YOUR OBJECTIVE –
Look for the word "computer" in the records, and copy each line where it appears.

+++ DATA FOR REVIEW +++

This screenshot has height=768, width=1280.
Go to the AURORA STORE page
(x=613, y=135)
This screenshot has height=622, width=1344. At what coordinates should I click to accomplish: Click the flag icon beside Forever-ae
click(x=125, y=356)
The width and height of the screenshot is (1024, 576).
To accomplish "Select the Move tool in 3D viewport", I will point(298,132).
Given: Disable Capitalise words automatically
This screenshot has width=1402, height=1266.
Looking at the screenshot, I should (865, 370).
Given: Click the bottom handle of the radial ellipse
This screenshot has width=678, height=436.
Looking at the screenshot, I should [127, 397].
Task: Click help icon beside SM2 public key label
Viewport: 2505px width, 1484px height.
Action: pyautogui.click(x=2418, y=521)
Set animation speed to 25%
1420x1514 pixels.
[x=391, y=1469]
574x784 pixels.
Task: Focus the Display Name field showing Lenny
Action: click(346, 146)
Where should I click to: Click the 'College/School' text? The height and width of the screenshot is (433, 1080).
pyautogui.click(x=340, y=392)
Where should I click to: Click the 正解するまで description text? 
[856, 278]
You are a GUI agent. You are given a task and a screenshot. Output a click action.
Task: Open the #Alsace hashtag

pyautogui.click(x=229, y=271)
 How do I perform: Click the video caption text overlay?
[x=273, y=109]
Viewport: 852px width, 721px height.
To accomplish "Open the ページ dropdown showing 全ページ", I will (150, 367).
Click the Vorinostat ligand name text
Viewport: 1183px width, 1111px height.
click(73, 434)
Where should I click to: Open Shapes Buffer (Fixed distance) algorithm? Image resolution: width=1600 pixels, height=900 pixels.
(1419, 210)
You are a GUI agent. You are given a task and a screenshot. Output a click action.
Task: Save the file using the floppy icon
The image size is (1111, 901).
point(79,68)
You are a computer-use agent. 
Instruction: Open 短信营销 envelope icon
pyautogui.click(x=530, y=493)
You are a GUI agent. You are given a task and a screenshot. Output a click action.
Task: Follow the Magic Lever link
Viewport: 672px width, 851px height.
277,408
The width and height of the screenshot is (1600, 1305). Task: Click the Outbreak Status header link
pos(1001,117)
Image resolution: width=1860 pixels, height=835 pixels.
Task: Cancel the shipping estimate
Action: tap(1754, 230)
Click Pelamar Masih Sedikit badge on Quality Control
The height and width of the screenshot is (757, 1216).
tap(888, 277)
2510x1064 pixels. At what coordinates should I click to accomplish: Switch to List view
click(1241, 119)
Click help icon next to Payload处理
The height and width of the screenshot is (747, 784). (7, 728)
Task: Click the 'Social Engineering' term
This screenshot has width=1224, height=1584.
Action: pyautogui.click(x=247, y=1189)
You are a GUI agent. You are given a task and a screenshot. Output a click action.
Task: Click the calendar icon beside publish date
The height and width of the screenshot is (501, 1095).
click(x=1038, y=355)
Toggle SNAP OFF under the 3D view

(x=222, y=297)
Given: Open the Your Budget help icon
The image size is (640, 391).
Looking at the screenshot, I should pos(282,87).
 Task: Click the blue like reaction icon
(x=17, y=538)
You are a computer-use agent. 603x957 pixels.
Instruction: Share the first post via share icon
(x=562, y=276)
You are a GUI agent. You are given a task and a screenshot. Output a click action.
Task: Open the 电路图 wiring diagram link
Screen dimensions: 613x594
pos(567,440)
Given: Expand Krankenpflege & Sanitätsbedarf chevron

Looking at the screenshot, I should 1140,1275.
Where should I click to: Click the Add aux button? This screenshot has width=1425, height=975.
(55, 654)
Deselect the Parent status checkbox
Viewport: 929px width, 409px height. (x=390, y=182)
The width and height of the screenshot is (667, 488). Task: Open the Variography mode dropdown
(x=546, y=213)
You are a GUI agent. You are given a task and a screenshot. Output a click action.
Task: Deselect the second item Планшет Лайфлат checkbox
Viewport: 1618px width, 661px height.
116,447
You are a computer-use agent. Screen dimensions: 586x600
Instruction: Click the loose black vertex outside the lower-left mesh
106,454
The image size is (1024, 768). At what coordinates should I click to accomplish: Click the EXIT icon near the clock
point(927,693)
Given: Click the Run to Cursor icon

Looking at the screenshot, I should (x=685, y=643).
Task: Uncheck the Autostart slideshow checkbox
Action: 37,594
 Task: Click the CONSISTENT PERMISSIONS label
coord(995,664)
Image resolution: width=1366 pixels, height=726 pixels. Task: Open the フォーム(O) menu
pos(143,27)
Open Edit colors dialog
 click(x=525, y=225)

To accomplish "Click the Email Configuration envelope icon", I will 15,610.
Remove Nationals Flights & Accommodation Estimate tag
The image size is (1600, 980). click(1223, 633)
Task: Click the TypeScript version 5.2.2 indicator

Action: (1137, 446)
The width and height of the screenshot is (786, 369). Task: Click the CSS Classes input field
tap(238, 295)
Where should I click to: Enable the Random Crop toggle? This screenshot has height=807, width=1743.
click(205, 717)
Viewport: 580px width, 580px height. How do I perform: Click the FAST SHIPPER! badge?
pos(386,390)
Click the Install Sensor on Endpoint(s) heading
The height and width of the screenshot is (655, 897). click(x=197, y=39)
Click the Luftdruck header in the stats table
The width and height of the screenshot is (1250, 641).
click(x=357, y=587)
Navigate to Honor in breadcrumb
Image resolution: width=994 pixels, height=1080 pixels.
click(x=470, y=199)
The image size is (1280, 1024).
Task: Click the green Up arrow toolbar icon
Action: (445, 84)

+++

RESPONSE BOX –
You are a computer-use agent. 
You are a computer-use agent. 603x957 pixels.
You are a computer-use agent. Screen dimensions: 586x600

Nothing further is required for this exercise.